Table 1 also shows the postresidency positions chosen by residents. Overall, 56% were heading into general pediatrics practice, 21% were entering a subspecialty fellowship, 10% were becoming chief residents, 9% had no position when surveyed, and 4% took some other position after residency. Different patterns of postresidency positions were found for several of the resident characteristics, including gender ({chi}2 = 14.4; P = .006), IMG status ({chi}2 = 42.8; P = .001), marital status ({chi}2 = 27.8; P = .001), having children ({chi}2 = 13.7; P = .008), and having higher debt ({chi}2 = 29.8; P = .001). Women were significantly more likely than men to take a general pediatrics practice position (58% vs 53%). IMGs were less likely than USMGs to take a general pediatrics practice position (44% vs 61%). Residents married to a nonphysician were more likely than unmarried physicians to take a general practice position (62% vs 47%), as were residents with children compared with those without (62% vs 52%) and residents with higher debt compared with those with lower debt (61% vs 52%).
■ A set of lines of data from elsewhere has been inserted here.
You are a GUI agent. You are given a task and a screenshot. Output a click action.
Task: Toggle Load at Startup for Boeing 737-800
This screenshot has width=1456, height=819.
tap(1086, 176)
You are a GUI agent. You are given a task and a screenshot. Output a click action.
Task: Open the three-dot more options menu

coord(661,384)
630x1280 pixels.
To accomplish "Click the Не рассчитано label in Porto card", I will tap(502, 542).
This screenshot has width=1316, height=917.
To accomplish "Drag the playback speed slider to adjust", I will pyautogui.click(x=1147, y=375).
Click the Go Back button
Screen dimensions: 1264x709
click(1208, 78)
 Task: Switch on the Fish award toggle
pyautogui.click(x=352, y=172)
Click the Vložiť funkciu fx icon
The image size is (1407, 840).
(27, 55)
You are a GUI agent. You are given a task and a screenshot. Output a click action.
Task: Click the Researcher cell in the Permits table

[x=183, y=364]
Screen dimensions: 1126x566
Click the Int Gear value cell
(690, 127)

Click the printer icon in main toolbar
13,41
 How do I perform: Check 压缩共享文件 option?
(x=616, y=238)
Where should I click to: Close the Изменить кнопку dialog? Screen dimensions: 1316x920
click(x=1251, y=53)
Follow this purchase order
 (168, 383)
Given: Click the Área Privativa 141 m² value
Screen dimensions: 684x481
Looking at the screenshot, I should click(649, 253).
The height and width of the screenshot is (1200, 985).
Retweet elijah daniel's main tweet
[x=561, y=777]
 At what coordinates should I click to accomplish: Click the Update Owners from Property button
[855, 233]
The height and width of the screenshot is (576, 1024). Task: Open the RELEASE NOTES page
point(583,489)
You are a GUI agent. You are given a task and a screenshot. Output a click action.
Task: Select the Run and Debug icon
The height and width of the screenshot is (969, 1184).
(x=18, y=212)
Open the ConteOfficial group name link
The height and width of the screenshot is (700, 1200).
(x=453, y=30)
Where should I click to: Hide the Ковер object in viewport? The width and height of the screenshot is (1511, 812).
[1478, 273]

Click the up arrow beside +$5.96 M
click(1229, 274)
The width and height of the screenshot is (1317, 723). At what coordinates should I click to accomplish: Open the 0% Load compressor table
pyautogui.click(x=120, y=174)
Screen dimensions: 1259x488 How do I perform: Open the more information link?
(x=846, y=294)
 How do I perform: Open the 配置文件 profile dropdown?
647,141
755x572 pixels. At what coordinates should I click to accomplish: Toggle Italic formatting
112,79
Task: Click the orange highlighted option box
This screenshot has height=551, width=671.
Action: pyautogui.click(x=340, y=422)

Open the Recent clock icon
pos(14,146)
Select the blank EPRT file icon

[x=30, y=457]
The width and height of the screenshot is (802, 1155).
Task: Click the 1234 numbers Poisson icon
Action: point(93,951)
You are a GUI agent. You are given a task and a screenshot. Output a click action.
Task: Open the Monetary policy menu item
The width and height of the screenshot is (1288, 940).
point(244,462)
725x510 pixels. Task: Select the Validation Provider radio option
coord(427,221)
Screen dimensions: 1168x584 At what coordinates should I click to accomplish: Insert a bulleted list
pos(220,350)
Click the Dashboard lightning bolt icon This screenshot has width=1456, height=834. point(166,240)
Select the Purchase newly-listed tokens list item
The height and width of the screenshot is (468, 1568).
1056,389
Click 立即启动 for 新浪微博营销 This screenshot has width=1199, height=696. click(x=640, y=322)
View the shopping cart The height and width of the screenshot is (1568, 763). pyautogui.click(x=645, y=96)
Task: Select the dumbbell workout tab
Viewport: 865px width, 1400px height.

Among residents entering general pediatric practice, most (52%) will be working in a suburban location, 26% will be working in an urban noninner-city location, 16% will be working in an urban inner-city location, and 6% will be working in a rural location (Table 2). This question was not asked of residents completing training in 1997 and thus the total number of respondents is lower for this table. Significant differences in location were found for IMG status ({chi}2 = 21.1; P = .001), and higher debt ({chi}2 = 10.2; P = .017). IMGs were more likely than USMGs to practice in rural or urban inner-city locations (40% vs 18%), and residents with lower debt were more likely to practice in rural or urban inner-city areas than residents with higher debt (27% vs 18%).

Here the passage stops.